- WRITTEN PROBLEM A:
Repeat word for word the part of the Greek islands itinerary text between "If you're interested" and "unique vantage point.", inclusive.
- WRITTEN PROBLEM B:
Continue the Greek islands itinerary text, starting right after its last sentence.

- DOCUMENT TEXT:
======
As an active cosmopolitan hub, Mykonos couldn't be more different from Delos. The island is known for its blue and white cubic houses, narrow streets, and the picture-perfect "Little Venice" neighborhood along the waterfront. You'll also find Greece's famous windmills in Mykonos, the perfect place to capture the essence of the Cyclades. Enjoy plenty of free time to roam around the main town, exploring its streets, finding viewpoints, and relaxing at one of its cafes.
Day 10: Naxos to Santorini
Take a 1.5-hour high-speed ferry from Naxos to the famous cliffs of Santorini.
There's nothing like a Santorini sunset, as the island's viewpoints are some of the Cyclades' best. It isn't easy, however, to find a spot without extreme crowds. Get off the beaten path and discover the hidden go-to's so you can have the views mostly to yourself.
Perhaps the best way to enjoy the caldera views is along the Fira to Oia Walking Path. This route runs underneath the island's main road, offering a peaceful and quiet stroll while enjoying endless, uninterrupted views. You don't have to trek the entire trail to reap the benefits; a great entry point is at the Pantheon between Imerovigli and Oia. From here, enjoy a short, easy, and mostly downhill walk with excellent views.
One of the island's best spots for sunset is Skaros Rock, an impressive rock formation that juts out into the sea. The views require a short hike from the trailhead at Imerovigli, so wear some sturdy shoes. The terrain is rocky, so pay attention to where you step, especially when returning from sunset after dark.
If you're interested in savoring those perfect panoramic views of Santorini without the crowds, visit the Monastery of Prophet Elias. This is the highest point on the island, so you'll get a 360-degree view of the sea, rocky cliffs, and white-washed villages. Before making the drive, take a peek at the weather report, as it tends to get a little foggy at the top.
To catch views of Santorini's entire crescent-shaped caldera, you can hop on a quick 30-minute ferry to Thirassia (departing from Ammoudi). Thirassia is one of the remote volcanic islands set within the crater. To get the best views, leave the small port and walk up to the village. On the way, you’ll enjoy scenes of the entire caldera from a unique vantage point.
======
- EXCERPTED RECORDS:
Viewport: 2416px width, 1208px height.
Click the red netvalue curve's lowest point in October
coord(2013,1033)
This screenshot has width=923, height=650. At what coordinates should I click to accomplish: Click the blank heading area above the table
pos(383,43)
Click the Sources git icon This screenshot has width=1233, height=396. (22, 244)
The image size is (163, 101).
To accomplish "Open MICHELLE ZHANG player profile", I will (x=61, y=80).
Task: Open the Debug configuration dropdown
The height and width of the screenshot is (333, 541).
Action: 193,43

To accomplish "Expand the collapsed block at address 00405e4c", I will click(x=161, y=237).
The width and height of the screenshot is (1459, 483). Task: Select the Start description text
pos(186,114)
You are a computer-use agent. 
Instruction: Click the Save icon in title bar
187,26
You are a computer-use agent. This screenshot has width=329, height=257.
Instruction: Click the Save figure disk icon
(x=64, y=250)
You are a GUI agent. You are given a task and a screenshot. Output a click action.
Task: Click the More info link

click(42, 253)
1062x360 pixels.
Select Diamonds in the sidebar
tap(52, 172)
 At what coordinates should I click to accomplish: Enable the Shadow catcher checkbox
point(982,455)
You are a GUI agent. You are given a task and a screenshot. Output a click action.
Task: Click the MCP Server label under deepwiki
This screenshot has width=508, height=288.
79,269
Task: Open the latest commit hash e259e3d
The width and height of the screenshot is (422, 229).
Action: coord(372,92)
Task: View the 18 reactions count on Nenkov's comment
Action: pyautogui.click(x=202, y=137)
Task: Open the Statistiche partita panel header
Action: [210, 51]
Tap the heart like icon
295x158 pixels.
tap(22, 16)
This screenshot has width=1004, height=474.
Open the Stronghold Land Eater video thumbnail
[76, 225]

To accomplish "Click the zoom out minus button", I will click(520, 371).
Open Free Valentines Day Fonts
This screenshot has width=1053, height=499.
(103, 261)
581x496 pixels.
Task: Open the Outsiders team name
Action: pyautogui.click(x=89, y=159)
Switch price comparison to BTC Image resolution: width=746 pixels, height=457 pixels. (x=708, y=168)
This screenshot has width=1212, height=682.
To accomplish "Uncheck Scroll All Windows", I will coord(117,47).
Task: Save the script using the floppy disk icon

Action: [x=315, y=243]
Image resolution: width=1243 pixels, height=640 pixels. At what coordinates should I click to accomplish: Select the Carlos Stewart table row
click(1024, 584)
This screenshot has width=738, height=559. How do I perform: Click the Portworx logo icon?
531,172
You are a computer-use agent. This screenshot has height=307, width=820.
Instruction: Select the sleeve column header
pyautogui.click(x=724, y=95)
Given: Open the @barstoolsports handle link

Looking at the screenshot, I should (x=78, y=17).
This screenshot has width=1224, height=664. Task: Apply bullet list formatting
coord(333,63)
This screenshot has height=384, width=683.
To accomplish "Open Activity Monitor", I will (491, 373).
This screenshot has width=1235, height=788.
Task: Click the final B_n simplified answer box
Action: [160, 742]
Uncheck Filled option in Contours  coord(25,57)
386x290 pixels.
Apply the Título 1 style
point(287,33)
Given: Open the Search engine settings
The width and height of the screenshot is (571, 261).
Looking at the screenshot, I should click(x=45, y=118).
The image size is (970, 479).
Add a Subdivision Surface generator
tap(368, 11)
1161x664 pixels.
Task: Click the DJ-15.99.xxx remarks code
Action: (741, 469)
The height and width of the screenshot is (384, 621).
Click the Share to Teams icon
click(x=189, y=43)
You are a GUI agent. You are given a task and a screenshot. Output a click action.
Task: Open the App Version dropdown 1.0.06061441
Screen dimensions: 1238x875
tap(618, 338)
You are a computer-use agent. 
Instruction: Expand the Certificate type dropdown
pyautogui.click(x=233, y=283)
======
- TASK RESULT A:
If you're interested in savoring those perfect panoramic views of Santorini without the crowds, visit the Monastery of Prophet Elias. This is the highest point on the island, so you'll get a 360-degree view of the sea, rocky cliffs, and white-washed villages. Before making the drive, take a peek at the weather report, as it tends to get a little foggy at the top.
To catch views of Santorini's entire crescent-shaped caldera, you can hop on a quick 30-minute ferry to Thirassia (departing from Ammoudi). Thirassia is one of the remote volcanic islands set within the crater. To get the best views, leave the small port and walk up to the village. On the way, you’ll enjoy scenes of the entire caldera from a unique vantage point.

- TASK RESULT B:
Day 11: Oia Walking Tour & Beach Day
Explore Oia, Santorini's picture-perfect village, with a private, local guide. Dramatically perched atop the cliffs of the caldera, this scenic town contrasts famously against its natural surroundings. Rusty rocks and azure-blue waves complement its pastel cave houses, whitewashed facades, and colorful harbor. Enjoy strolling through the charming streets while admiring the views over the caldera and volcanic islands.
As you walk through the main streets and back alleyways of this enchanting village, your guide will make several stops to point out exceptional viewpoints and interesting island history. Listen to stories about Oia's culture and heritage, then discover the picturesque fishing harbor of Ammoudi. You'll descend 300 steps along the caldera's rim, ending at a small port untouched by time.
Afterward, it's time to hit the beach. Most of the island's banks feature dark volcanic sand in black and red hues, contrasting perfectly with the deep blue sea and whitewashed villages. Enjoy relaxing, swimming, or snorkeling in the surreal scenery, but don't forget your sandals or water shoes, as the dark sand becomes incredibly hot in the midday sunshine.
Santorini is home to several beach options. For families, try Kamari Beach, the most upscale and touristy of Santorini's beach towns with a fun and family-friendly vibe. The beach's black sand and pebbles stretch for over three miles, providing numerous restaurants, cafes, and bars. You'll also find places to rent jet skis or snorkeling and scuba diving equipment.
For somewhere a little less busy, Monolithos Beach is home to Santorini's best sand and the most family-friendly beach on the island. It offers a quiet and relaxed vibe with a just small cluster of hotels and restaurants. You can rent umbrellas and loungers and enjoy watching the white-capped waves flow onto the shore.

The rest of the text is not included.